The Bali Road Trip Post (days 1 & 2)
There are some places on this little planet of ours that have a certain purity, a sensory quality that is indescribable in words but moves the soul to reflect. Luckily for me and perhaps for Bali insofar as I’m sharing it with those of you that do not know it, I have found such a place after a tumultuous first few days. I am sitting on the veranda of a perfect countryside retreat in the foothills of the Balinese mountains surrounded by the kind of sounds and smells that remind me that being surrounded by nature is not just the most suitable environment for the human mind to wander, but maybe even a necessary component of a satiated existence. Such is the mystery of Bali that, as I have discovered it so far these four days, it appears to be continuously able to reinvent itself every few miles with stunning landscapes both maritime and other. It has inspired me to seek a truer version of the island, to get beyond the horrid tourist mongers of Kuta that I described in my last post in order to find that element absent from its immediate point of arrival, to find what it is about this little rock at the corner of the south Pacific and the eastern Indian Ocean that has for so long been a subject of awe and fascination. I am pleased to say that while there is a long way to go on this adventure, I’m getting closer.
So it was that yesterday morning I found myself leaving the mobs of Jalan Legian behind the wheel of a cute-yet-peppy black Mazda 2 headed for a five or six day road trip to… well, to somewhere I hope. The first step was to head south from Kuta to the five star enclave of Nusa Dua. What I found there was unsurprisingly equally appalling to the debased reality of my first stop.

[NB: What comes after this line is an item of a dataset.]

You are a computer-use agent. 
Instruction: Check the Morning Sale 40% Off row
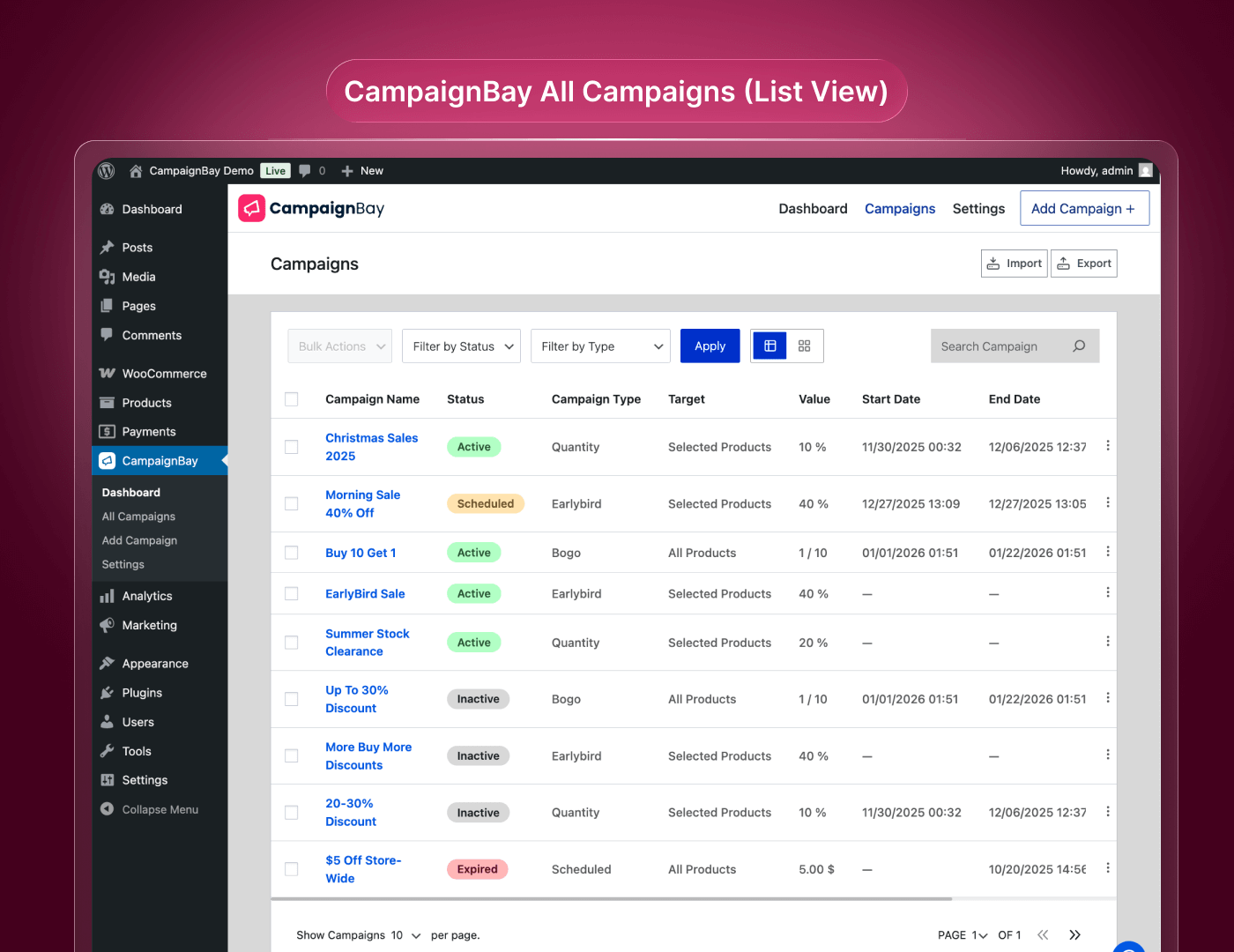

Gone were the backpackers and rugged Aussie surfers, in their place the glitterati of the world such as it exists here lounging on a mediocre beach covered in trash, coarse brown sand and intermittently turquoise surf. Don’t get me wrong, it was a much better version of nearby Kuta, but a ways still from what I am hoping to uncover here. Maybe my expectations are too high? Ever since I went to Bora Bora and its Tahitian neighbors as a teenage boy, I have wondered about Bali, the island so beautiful it consistently outranks these and all the rest as the most beautiful island on Earth. It did begin to betray itself in Nusa Dua, hinting at a more primitive beauty that was once here but has long since been replaced by poured concrete and filth. It didn’t help either that my hotel was perched atop a hill some 3 kms inland revealing the immense city below for what it is, as opposed to the veneer of isolation created by the beachfront resorts. But in Nusa Dua, it is a lie.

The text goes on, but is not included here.